(Records from a dataset)

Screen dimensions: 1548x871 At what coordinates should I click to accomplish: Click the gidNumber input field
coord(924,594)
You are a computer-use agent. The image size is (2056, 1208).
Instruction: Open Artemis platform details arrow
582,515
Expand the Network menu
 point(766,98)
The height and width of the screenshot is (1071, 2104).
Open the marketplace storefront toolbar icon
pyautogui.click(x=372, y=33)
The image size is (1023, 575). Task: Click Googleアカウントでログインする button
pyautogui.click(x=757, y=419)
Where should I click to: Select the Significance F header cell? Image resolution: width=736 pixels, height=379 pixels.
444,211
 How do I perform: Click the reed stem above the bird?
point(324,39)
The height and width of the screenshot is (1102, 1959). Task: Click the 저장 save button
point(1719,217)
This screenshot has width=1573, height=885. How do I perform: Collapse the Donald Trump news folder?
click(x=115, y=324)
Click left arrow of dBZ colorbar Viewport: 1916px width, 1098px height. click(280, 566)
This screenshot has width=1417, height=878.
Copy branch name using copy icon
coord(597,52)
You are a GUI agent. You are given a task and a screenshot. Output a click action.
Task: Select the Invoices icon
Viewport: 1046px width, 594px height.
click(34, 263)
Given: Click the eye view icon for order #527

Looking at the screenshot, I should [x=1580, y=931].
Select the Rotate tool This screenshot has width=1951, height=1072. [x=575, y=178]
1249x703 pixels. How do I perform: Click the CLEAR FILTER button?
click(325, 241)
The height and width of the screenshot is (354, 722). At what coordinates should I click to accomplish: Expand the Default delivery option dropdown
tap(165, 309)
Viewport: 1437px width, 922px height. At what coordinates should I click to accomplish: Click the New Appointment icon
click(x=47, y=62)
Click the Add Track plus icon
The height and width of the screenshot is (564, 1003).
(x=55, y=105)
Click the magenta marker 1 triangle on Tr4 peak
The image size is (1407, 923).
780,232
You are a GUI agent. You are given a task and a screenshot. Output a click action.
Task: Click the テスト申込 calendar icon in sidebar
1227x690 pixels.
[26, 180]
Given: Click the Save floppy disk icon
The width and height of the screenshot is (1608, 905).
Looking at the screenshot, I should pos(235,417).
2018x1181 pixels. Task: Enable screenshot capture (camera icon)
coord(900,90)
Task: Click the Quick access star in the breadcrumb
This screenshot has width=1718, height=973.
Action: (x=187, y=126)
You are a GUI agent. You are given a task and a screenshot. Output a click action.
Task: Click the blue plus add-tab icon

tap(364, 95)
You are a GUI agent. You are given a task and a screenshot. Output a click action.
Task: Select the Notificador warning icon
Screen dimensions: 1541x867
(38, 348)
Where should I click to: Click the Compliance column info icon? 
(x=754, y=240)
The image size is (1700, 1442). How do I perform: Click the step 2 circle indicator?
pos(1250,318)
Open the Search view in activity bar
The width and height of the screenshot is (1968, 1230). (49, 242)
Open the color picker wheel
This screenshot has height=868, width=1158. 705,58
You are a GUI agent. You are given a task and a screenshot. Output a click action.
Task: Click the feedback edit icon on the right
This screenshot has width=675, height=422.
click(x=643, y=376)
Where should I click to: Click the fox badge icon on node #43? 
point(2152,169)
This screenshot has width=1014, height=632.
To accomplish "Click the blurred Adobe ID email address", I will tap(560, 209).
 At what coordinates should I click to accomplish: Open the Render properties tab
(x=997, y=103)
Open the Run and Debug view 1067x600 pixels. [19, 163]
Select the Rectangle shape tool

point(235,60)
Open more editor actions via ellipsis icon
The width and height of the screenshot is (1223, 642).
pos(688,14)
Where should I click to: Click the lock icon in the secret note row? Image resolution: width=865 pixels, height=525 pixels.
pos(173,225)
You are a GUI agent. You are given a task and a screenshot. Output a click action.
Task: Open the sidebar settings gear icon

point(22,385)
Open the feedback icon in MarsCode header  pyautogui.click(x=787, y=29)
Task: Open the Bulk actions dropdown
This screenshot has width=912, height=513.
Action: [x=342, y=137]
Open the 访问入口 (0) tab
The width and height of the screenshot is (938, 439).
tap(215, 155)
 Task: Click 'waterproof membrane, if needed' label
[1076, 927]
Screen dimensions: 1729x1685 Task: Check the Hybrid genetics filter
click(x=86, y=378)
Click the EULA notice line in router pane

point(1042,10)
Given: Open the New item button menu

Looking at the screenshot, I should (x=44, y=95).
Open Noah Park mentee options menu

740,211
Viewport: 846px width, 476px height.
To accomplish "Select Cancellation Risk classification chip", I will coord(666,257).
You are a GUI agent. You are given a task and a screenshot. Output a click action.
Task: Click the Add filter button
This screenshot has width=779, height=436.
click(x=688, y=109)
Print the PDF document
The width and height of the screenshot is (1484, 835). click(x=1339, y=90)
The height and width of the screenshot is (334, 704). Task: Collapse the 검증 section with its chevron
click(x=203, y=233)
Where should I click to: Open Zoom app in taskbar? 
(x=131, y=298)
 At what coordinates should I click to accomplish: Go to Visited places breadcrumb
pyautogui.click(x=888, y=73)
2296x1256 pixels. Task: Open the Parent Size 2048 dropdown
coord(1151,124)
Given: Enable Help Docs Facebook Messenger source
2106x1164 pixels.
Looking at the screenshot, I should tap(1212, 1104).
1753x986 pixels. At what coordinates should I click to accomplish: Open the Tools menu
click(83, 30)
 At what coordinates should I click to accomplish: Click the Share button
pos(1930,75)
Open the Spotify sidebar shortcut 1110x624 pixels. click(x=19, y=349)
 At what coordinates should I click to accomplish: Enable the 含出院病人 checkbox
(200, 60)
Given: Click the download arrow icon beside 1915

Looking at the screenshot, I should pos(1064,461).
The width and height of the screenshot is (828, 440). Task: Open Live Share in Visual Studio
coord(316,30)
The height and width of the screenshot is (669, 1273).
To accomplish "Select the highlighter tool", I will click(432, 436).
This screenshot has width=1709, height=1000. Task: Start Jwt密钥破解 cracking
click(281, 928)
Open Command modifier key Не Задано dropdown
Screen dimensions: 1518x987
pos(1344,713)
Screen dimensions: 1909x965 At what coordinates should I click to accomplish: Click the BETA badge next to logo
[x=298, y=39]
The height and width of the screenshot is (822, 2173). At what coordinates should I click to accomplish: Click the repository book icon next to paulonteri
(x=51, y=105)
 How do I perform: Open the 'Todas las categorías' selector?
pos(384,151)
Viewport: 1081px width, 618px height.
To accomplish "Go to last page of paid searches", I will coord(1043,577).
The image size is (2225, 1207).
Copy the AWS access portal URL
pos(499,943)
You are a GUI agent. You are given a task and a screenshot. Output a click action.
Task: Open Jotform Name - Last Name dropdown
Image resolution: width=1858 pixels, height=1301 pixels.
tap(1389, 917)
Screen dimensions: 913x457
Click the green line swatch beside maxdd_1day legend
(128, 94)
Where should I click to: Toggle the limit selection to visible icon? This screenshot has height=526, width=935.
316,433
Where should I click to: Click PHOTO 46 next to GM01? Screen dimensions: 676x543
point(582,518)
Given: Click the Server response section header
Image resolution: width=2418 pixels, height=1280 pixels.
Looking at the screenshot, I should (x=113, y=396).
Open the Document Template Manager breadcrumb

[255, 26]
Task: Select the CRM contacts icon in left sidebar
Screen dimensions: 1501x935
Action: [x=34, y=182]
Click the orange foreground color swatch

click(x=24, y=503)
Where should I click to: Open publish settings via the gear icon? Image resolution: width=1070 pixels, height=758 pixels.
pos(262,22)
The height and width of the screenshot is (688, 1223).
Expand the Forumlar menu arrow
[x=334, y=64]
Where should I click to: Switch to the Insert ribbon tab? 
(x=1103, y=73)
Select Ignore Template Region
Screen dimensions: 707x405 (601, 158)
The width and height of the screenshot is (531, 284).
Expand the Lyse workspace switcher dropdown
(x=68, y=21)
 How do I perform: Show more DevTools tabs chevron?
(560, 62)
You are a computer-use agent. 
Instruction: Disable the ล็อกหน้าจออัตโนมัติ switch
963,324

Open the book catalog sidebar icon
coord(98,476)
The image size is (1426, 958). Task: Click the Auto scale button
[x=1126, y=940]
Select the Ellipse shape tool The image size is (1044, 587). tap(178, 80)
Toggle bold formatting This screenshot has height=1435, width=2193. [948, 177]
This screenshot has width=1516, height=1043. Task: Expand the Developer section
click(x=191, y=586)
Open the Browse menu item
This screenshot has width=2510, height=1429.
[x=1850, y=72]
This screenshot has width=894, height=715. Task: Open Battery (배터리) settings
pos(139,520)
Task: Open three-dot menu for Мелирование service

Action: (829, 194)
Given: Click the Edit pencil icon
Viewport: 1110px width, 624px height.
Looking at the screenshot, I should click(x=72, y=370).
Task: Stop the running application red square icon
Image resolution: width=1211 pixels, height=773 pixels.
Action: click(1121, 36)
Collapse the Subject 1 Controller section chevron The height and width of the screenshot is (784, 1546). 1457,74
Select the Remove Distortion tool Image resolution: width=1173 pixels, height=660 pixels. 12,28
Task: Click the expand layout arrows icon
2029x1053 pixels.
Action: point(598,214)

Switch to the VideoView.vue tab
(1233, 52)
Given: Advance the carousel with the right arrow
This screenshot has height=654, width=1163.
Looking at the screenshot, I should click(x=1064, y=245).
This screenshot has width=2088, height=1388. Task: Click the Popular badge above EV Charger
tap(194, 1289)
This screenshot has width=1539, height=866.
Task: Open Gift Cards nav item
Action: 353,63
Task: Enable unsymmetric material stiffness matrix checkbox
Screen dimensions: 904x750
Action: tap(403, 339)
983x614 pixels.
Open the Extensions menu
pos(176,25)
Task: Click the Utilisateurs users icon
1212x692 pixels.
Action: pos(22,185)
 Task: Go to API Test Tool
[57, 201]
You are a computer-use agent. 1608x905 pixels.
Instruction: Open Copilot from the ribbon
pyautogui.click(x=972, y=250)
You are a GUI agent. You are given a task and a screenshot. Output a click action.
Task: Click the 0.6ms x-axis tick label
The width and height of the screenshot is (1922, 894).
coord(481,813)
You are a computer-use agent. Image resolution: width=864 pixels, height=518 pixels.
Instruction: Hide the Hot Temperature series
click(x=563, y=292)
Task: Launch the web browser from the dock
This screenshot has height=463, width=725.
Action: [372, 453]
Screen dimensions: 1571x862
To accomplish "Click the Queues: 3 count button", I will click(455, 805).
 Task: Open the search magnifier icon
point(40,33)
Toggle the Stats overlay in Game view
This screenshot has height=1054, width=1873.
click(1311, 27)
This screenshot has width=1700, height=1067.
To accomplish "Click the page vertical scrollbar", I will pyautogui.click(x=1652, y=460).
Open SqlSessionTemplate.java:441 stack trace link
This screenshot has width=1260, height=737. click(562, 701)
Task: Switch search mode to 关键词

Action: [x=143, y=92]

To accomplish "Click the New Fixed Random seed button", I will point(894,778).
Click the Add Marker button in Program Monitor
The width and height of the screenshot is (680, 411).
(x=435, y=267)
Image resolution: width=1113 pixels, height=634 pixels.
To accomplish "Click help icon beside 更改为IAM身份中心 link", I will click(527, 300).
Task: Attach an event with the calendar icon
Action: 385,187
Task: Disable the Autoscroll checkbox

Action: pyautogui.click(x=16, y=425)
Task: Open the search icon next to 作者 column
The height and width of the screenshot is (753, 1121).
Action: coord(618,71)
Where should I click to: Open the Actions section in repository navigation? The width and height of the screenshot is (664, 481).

**Requirement**: Start with the line above that contains "This screenshot has width=2510, height=1429." and end with the line that contains "Task: Enable unsymmetric". Write out those lines exactly, and only those.

**Solution to this task**:
This screenshot has width=2510, height=1429.
[x=1850, y=72]
This screenshot has width=894, height=715. Task: Open Battery (배터리) settings
pos(139,520)
Task: Open three-dot menu for Мелирование service

Action: (829, 194)
Given: Click the Edit pencil icon
Viewport: 1110px width, 624px height.
Looking at the screenshot, I should click(x=72, y=370).
Task: Stop the running application red square icon
Image resolution: width=1211 pixels, height=773 pixels.
Action: click(1121, 36)
Collapse the Subject 1 Controller section chevron The height and width of the screenshot is (784, 1546). 1457,74
Select the Remove Distortion tool Image resolution: width=1173 pixels, height=660 pixels. 12,28
Task: Click the expand layout arrows icon
2029x1053 pixels.
Action: point(598,214)

Switch to the VideoView.vue tab
(1233, 52)
Given: Advance the carousel with the right arrow
This screenshot has height=654, width=1163.
Looking at the screenshot, I should click(x=1064, y=245).
This screenshot has width=2088, height=1388. Task: Click the Popular badge above EV Charger
tap(194, 1289)
This screenshot has width=1539, height=866.
Task: Open Gift Cards nav item
Action: 353,63
Task: Enable unsymmetric material stiffness matrix checkbox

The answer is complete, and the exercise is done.